BEGIN Recorded information

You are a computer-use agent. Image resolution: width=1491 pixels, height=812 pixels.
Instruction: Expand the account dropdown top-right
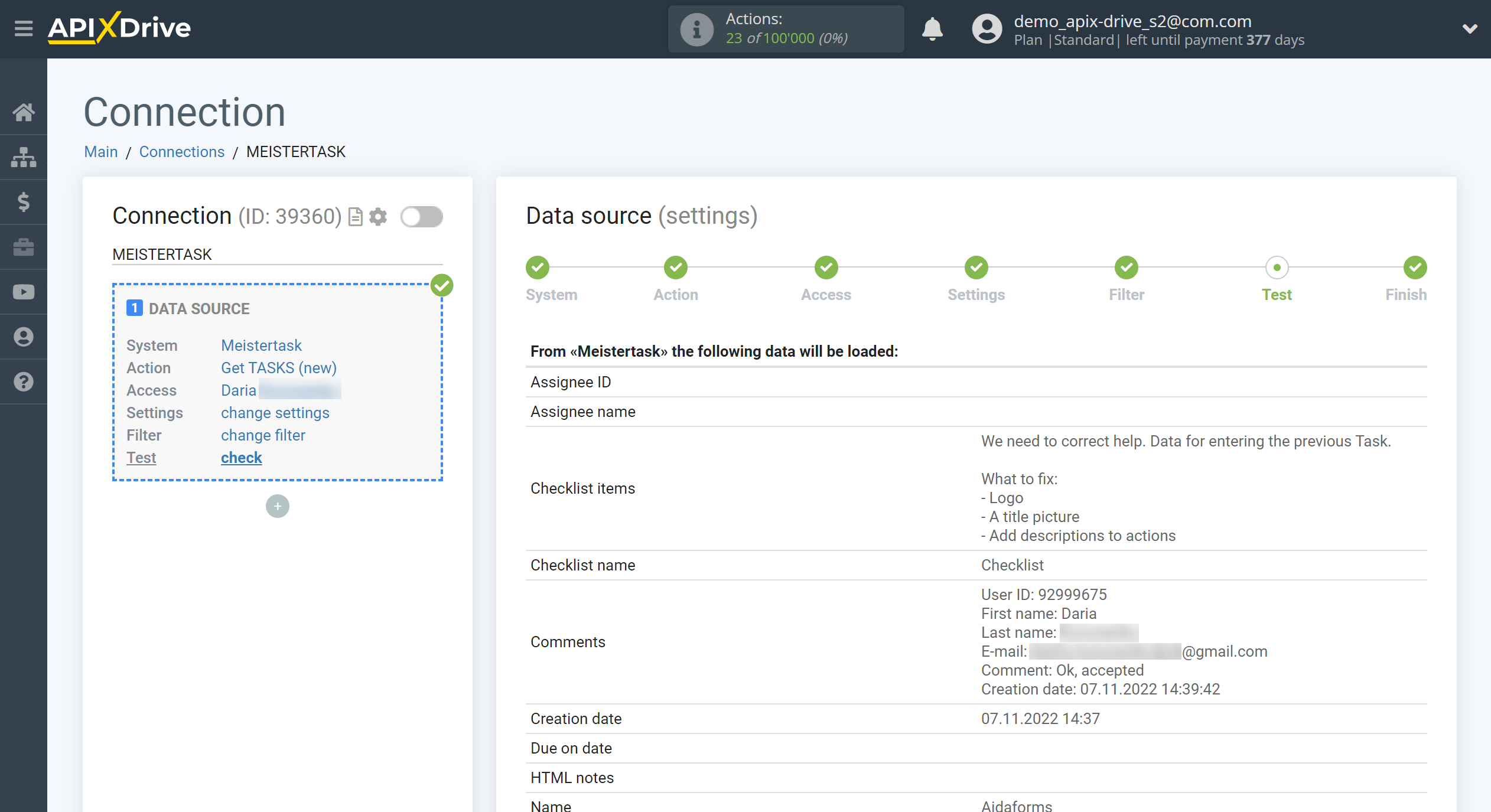coord(1470,29)
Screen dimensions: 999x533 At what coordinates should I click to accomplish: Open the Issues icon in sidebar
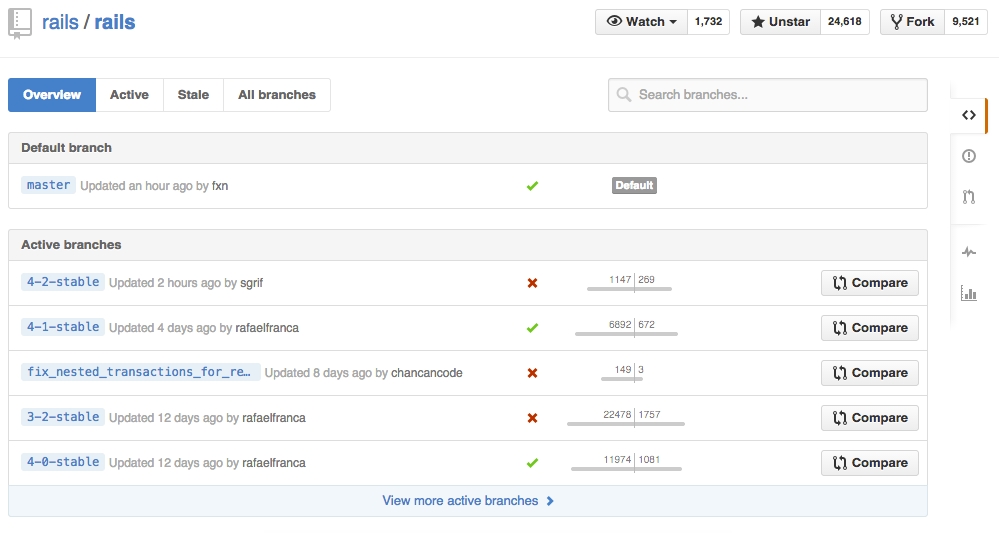tap(968, 156)
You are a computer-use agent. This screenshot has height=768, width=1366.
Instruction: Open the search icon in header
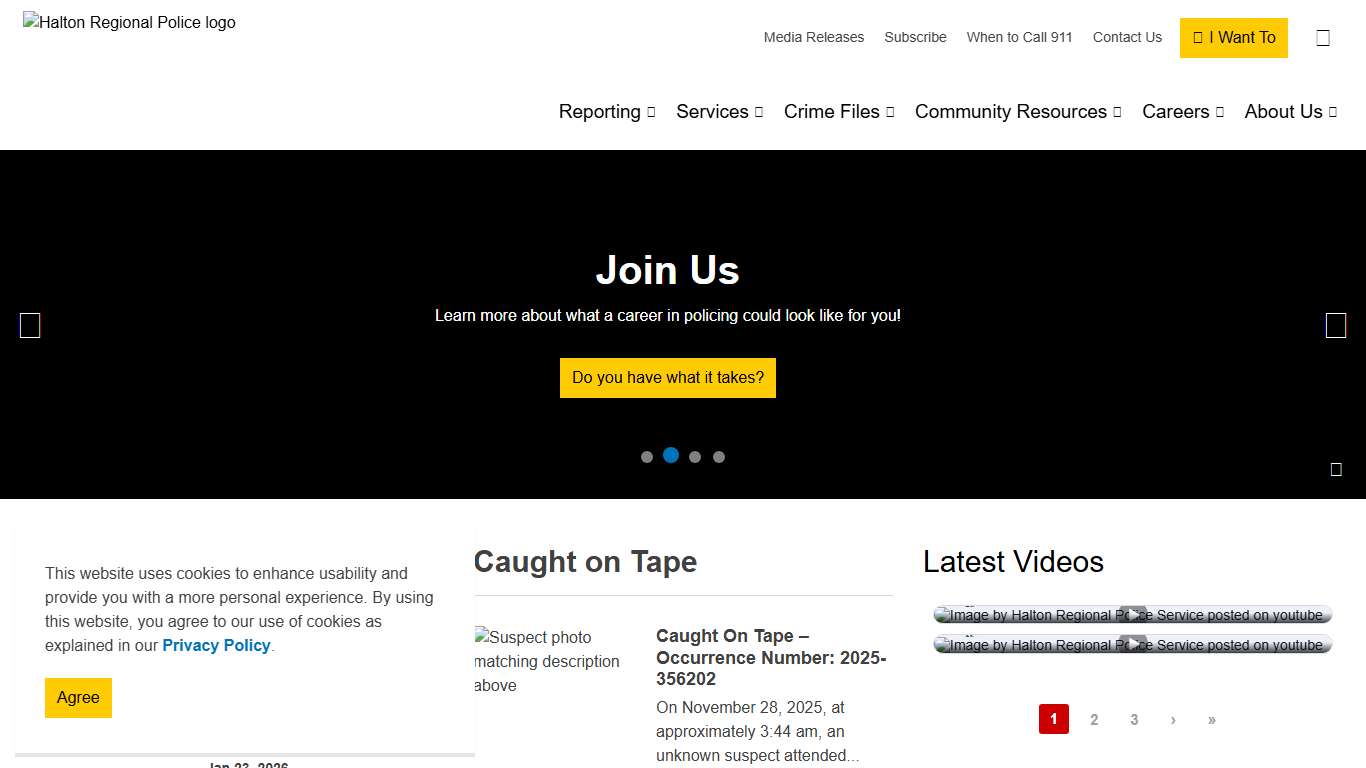coord(1322,38)
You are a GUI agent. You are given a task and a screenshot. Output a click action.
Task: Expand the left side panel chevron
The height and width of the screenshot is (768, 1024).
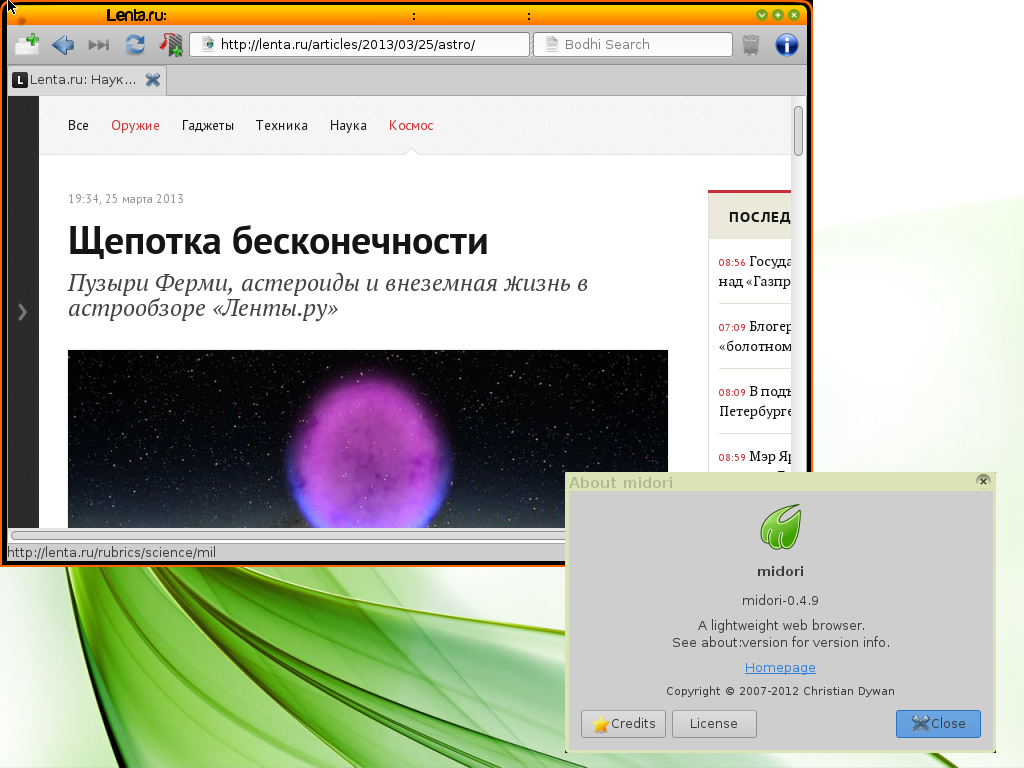[22, 312]
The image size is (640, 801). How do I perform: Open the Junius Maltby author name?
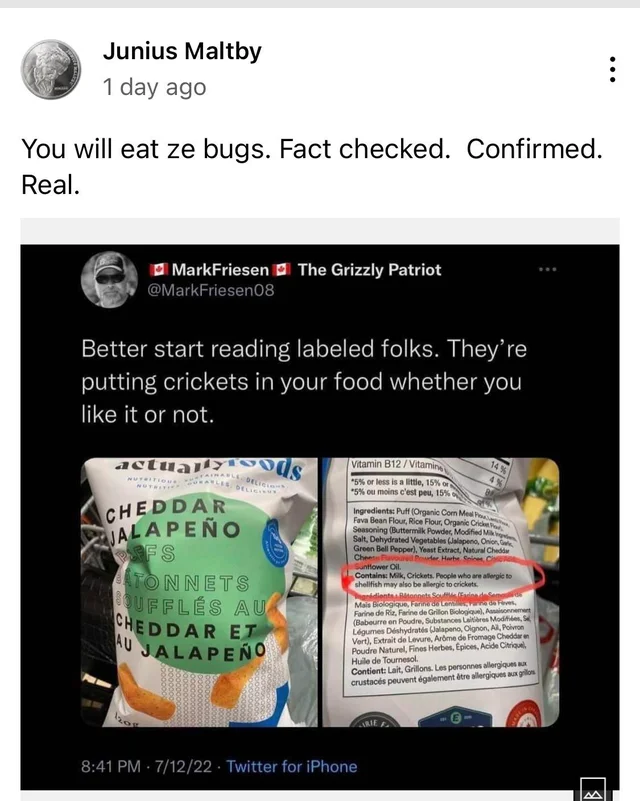182,51
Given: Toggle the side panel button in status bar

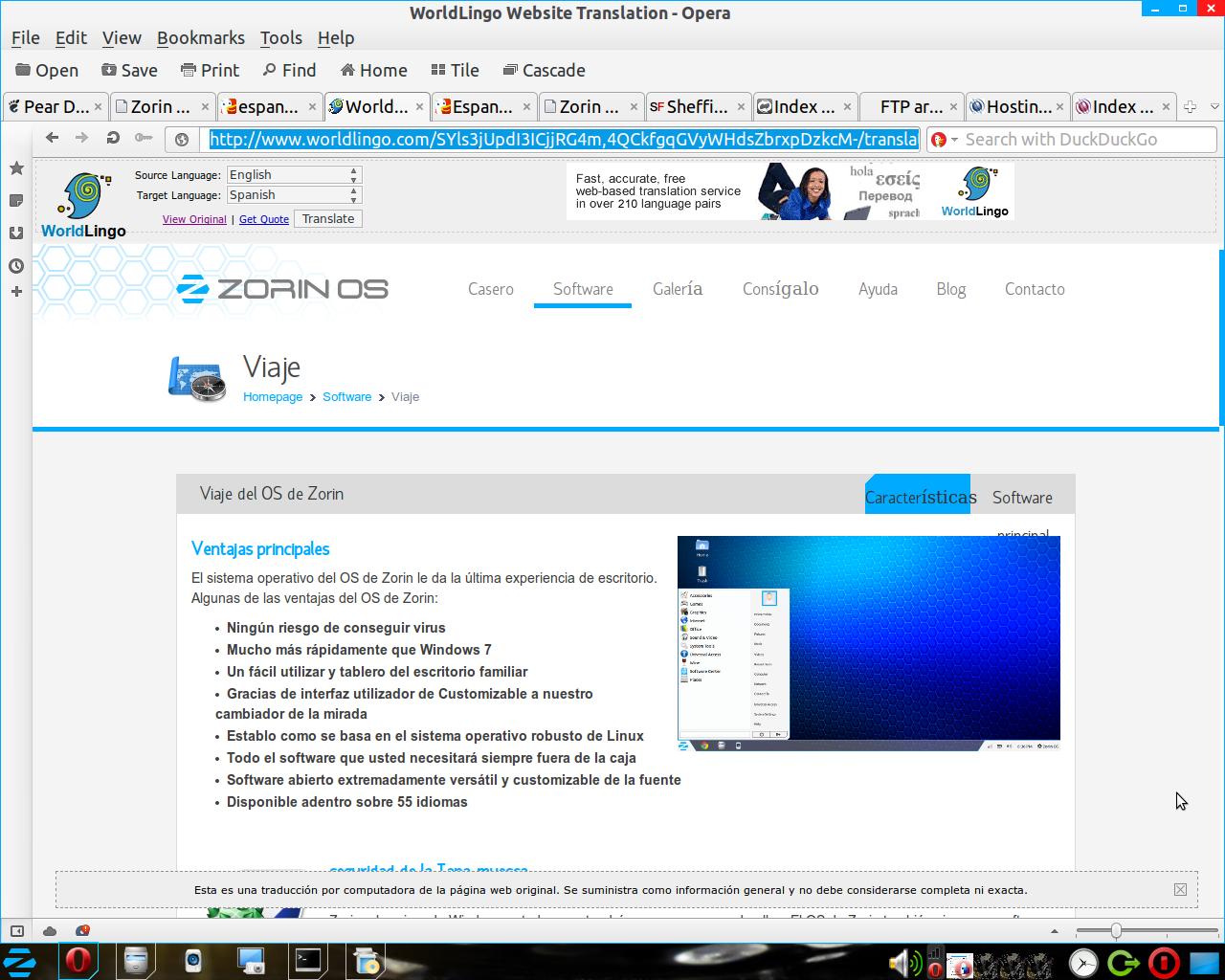Looking at the screenshot, I should click(17, 931).
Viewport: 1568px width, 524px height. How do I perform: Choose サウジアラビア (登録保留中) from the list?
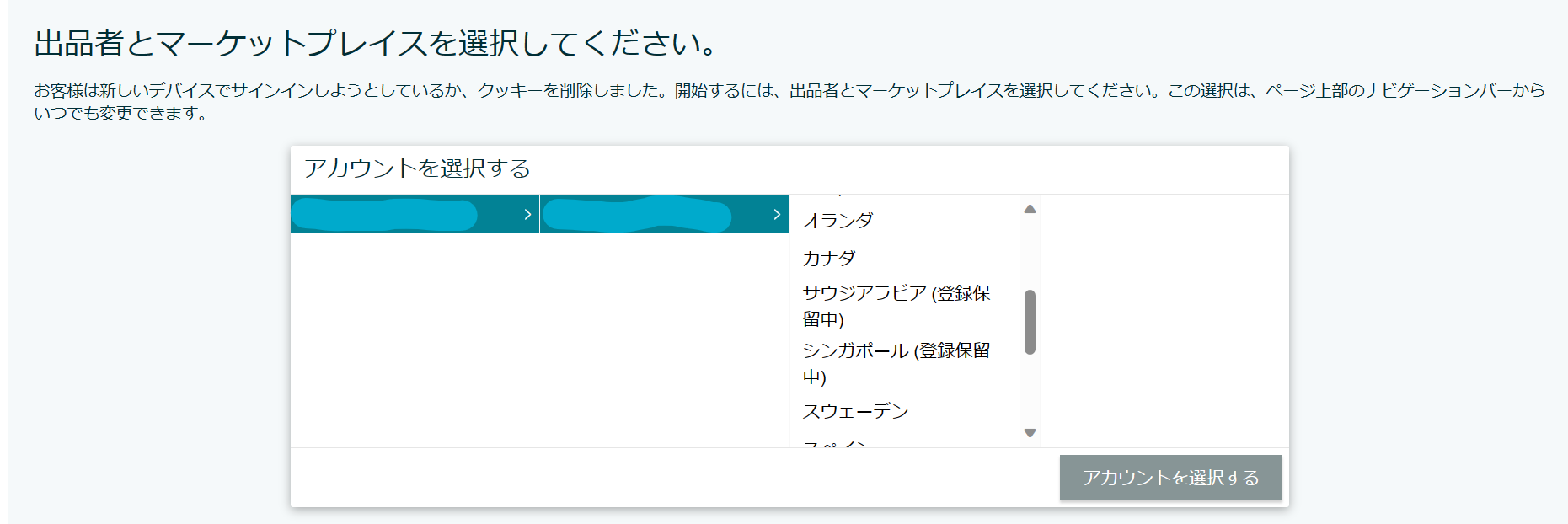point(897,306)
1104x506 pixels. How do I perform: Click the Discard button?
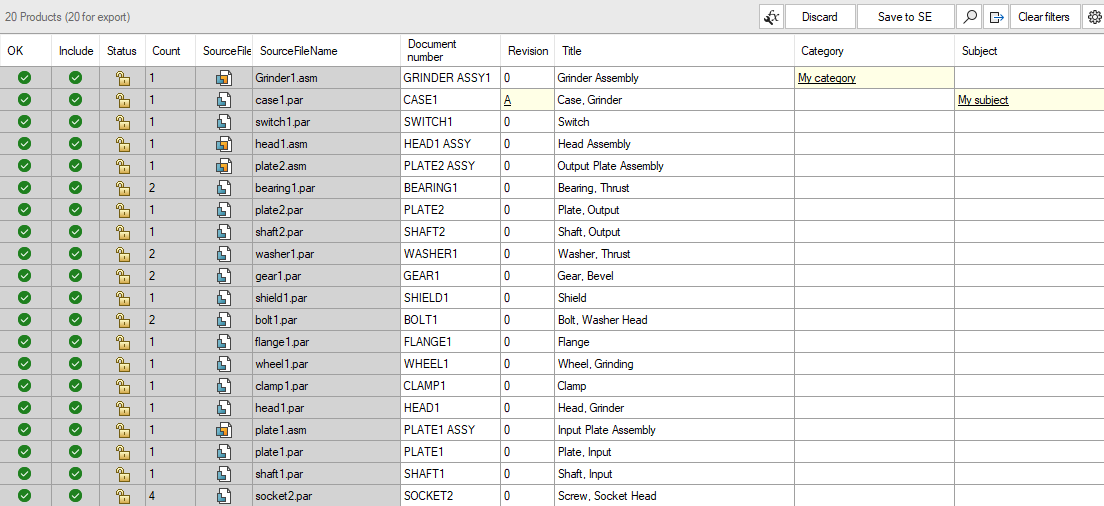pyautogui.click(x=820, y=17)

END Recorded information

**Short task**.
List each line of the records above that contains the word "Open", copying every such line in full.

**The completed task**.
Screen dimensions: 999x533 At what coordinates should I click to accomplish: Open the Issues icon in sidebar
Instruction: Open the search icon in header
The image size is (640, 801). How do I perform: Open the Junius Maltby author name?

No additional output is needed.